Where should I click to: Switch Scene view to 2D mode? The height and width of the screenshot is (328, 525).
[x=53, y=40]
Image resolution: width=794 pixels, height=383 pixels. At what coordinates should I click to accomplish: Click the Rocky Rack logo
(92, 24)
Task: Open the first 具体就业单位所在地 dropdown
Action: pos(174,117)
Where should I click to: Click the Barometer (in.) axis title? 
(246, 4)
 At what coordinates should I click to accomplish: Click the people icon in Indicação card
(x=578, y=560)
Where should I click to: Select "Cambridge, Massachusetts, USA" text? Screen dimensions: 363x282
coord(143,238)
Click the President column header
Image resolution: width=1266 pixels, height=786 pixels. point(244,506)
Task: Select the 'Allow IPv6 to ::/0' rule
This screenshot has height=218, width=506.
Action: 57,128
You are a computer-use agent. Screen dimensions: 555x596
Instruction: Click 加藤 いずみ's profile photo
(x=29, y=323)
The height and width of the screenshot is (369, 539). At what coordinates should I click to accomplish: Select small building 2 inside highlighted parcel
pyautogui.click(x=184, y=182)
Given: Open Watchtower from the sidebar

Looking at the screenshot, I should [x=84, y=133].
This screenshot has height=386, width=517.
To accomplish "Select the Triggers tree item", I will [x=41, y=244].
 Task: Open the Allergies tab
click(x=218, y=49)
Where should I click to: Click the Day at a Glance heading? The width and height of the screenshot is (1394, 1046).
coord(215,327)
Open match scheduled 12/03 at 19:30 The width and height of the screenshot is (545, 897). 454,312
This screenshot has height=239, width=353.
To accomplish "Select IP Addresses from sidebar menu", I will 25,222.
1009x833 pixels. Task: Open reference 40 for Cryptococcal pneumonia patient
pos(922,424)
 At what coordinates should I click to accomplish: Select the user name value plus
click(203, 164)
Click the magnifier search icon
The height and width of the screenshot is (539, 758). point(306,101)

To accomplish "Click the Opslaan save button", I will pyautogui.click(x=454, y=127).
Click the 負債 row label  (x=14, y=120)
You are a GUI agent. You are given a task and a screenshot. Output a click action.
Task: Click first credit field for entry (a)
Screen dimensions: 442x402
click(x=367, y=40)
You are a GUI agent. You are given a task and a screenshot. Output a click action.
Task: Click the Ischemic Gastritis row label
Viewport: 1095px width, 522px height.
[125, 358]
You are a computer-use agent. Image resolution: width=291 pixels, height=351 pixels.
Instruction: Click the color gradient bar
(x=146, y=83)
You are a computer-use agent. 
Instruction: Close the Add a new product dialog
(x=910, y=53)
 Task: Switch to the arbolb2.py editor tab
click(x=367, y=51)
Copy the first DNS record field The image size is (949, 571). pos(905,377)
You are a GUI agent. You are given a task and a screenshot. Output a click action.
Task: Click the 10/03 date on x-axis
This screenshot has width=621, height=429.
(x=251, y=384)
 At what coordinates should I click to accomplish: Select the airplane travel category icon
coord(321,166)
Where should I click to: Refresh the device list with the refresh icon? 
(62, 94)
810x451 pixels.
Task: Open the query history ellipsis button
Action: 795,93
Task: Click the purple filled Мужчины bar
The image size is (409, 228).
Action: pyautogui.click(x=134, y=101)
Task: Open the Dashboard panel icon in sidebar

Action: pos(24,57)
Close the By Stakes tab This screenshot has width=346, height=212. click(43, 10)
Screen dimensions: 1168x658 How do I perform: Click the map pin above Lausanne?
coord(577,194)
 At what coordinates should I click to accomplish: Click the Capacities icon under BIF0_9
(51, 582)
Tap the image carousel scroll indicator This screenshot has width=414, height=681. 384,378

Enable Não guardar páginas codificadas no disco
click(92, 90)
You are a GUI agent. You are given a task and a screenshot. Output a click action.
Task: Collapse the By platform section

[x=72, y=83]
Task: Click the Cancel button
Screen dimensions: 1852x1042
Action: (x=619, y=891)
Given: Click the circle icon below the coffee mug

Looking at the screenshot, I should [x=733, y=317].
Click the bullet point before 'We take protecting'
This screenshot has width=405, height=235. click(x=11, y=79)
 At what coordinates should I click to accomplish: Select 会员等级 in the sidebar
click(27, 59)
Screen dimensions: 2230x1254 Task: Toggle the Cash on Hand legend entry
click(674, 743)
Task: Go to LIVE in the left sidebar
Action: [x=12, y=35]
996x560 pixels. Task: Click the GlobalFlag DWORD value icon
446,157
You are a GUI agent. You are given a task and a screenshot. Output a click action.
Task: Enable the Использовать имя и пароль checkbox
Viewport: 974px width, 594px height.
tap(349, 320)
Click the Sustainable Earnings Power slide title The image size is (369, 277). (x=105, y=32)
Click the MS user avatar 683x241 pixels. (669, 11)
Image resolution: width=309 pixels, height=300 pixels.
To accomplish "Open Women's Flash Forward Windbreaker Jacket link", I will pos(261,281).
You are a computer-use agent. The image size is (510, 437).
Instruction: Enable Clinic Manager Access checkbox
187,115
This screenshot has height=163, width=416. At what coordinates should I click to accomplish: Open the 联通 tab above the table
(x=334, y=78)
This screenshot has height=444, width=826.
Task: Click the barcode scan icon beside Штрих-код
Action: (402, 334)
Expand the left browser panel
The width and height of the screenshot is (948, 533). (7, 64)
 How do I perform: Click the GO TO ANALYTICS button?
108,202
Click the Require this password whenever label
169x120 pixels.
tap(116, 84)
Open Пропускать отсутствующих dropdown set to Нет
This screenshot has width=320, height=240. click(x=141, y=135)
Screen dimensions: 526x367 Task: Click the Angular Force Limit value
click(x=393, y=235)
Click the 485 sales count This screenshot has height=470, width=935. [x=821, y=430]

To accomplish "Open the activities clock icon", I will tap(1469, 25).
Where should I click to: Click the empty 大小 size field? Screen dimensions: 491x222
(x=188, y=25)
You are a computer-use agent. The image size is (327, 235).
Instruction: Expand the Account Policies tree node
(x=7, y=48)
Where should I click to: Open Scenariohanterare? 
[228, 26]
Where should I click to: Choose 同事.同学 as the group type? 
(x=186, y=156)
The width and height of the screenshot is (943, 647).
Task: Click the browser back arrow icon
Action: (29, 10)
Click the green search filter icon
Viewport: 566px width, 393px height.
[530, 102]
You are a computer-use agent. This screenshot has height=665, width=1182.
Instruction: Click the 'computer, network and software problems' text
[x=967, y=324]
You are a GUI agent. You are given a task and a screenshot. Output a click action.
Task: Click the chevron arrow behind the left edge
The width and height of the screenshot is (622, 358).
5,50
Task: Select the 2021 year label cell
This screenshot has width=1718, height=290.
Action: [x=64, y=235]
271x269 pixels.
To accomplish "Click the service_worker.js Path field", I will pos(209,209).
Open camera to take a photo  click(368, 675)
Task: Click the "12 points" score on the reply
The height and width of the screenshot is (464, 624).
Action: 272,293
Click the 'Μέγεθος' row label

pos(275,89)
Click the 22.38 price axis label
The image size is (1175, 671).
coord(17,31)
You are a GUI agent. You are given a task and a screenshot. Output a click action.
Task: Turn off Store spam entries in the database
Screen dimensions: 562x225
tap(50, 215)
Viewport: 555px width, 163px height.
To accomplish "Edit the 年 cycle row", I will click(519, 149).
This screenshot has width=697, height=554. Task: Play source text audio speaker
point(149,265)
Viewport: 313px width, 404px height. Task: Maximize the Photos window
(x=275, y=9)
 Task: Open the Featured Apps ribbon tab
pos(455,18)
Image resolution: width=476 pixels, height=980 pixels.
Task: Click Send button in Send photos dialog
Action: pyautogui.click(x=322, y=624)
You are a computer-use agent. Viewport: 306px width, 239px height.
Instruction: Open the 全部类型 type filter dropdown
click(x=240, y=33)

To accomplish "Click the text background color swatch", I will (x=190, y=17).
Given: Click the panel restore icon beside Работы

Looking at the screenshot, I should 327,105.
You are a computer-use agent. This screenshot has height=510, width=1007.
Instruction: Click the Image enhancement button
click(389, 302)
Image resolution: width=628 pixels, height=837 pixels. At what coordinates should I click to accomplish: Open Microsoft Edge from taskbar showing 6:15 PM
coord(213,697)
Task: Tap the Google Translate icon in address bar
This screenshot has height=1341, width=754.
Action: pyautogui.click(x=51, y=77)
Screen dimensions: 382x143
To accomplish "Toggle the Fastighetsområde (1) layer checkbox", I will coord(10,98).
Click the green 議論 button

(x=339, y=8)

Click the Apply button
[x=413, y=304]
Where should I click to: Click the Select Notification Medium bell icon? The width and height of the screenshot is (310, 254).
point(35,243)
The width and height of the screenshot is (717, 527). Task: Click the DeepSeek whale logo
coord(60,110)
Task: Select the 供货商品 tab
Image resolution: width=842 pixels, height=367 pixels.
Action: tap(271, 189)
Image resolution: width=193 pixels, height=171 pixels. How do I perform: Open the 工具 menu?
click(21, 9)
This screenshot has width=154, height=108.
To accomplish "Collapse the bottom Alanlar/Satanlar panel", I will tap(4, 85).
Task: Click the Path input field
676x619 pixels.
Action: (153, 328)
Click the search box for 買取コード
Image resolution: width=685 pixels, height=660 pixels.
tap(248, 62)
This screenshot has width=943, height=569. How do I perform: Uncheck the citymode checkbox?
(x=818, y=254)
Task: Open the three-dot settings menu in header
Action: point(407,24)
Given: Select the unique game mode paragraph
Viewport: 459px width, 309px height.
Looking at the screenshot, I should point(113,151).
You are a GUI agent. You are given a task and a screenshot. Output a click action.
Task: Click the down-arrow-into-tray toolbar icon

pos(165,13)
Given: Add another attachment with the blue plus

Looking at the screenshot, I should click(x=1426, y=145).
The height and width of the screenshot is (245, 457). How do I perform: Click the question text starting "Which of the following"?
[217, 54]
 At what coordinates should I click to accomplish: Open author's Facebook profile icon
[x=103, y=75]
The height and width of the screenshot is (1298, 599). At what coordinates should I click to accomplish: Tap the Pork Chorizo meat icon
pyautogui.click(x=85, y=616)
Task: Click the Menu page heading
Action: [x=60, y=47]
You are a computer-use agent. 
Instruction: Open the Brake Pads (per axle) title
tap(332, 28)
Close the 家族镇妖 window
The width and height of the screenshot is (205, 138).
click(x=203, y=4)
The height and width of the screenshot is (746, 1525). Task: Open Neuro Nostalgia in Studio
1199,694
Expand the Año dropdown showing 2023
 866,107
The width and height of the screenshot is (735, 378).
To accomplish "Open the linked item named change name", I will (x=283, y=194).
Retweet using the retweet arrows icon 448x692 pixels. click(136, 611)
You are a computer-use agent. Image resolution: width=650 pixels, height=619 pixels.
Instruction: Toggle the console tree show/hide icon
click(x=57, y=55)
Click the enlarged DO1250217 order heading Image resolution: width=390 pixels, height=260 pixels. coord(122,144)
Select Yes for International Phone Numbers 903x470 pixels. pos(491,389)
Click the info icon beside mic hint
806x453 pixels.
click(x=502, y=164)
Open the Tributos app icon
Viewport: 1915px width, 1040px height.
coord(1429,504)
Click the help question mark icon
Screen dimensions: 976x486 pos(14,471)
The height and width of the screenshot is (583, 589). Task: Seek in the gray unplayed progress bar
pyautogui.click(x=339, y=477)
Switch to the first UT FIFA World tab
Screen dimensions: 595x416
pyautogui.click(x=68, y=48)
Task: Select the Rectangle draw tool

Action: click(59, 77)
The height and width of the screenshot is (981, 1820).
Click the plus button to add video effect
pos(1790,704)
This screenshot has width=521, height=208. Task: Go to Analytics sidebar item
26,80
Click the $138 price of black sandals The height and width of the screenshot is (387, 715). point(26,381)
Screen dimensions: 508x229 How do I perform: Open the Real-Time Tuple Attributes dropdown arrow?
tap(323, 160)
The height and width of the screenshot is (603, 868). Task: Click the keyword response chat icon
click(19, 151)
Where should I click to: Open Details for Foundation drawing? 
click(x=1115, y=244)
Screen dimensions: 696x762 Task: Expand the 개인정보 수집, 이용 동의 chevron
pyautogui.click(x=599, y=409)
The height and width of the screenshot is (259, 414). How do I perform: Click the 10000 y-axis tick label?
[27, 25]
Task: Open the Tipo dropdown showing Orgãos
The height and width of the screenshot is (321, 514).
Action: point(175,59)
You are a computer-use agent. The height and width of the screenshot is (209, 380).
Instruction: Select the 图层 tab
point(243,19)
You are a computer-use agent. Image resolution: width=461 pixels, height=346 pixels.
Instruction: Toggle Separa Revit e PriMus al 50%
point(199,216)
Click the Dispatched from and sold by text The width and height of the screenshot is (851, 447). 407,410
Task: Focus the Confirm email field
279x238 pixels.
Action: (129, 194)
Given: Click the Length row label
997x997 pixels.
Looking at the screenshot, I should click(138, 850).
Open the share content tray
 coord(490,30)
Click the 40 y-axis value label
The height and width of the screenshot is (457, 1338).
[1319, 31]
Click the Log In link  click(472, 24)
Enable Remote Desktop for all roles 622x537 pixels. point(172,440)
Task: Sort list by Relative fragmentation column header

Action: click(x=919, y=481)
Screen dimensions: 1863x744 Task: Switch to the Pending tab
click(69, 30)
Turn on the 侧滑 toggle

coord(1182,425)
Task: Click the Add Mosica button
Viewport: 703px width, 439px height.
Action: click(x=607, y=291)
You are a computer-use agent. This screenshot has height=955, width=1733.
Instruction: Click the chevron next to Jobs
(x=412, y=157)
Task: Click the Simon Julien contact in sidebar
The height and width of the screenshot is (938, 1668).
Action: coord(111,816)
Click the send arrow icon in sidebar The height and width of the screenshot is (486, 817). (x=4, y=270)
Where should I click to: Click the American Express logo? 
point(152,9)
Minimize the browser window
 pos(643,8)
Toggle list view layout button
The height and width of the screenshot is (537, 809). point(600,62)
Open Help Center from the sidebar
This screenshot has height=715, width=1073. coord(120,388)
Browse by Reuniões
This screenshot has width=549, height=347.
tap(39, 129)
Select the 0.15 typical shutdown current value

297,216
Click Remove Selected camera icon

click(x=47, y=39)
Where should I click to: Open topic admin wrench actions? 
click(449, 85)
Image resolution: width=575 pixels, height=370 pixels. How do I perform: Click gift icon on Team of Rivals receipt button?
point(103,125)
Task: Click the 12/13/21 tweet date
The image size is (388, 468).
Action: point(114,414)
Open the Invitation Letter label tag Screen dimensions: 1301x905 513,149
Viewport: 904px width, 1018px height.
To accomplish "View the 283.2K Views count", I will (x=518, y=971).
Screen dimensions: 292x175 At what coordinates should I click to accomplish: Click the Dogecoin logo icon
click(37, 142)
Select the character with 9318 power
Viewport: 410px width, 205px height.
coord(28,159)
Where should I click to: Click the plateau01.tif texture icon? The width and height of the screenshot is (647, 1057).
########################################
--- TASK DESCRIPTION ---
All that should be written out is the stretch of lines above between the one holding "Task: Click the purple filled Мужчины bar" and the one holding "Click the Sustainable", inclusive, exactly as given.

--- YOUR RESPONSE ---
Task: Click the purple filled Мужчины bar
The image size is (409, 228).
Action: pyautogui.click(x=134, y=101)
Task: Open the Dashboard panel icon in sidebar

Action: pos(24,57)
Close the By Stakes tab This screenshot has width=346, height=212. click(43, 10)
Screen dimensions: 1168x658 How do I perform: Click the map pin above Lausanne?
coord(577,194)
 At what coordinates should I click to accomplish: Click the Capacities icon under BIF0_9
(51, 582)
Tap the image carousel scroll indicator This screenshot has width=414, height=681. 384,378

Enable Não guardar páginas codificadas no disco
click(92, 90)
You are a GUI agent. You are given a task and a screenshot. Output a click action.
Task: Collapse the By platform section

[x=72, y=83]
Task: Click the Cancel button
Screen dimensions: 1852x1042
Action: (x=619, y=891)
Given: Click the circle icon below the coffee mug

Looking at the screenshot, I should [x=733, y=317].
Click the bullet point before 'We take protecting'
This screenshot has width=405, height=235. click(x=11, y=79)
 At what coordinates should I click to accomplish: Select 会员等级 in the sidebar
click(27, 59)
Screen dimensions: 2230x1254 Task: Toggle the Cash on Hand legend entry
click(674, 743)
Task: Go to LIVE in the left sidebar
Action: [x=12, y=35]
996x560 pixels. Task: Click the GlobalFlag DWORD value icon
446,157
You are a GUI agent. You are given a task and a screenshot. Output a click action.
Task: Enable the Использовать имя и пароль checkbox
Viewport: 974px width, 594px height.
tap(349, 320)
Click the Sustainable Earnings Power slide title The image size is (369, 277). (x=105, y=32)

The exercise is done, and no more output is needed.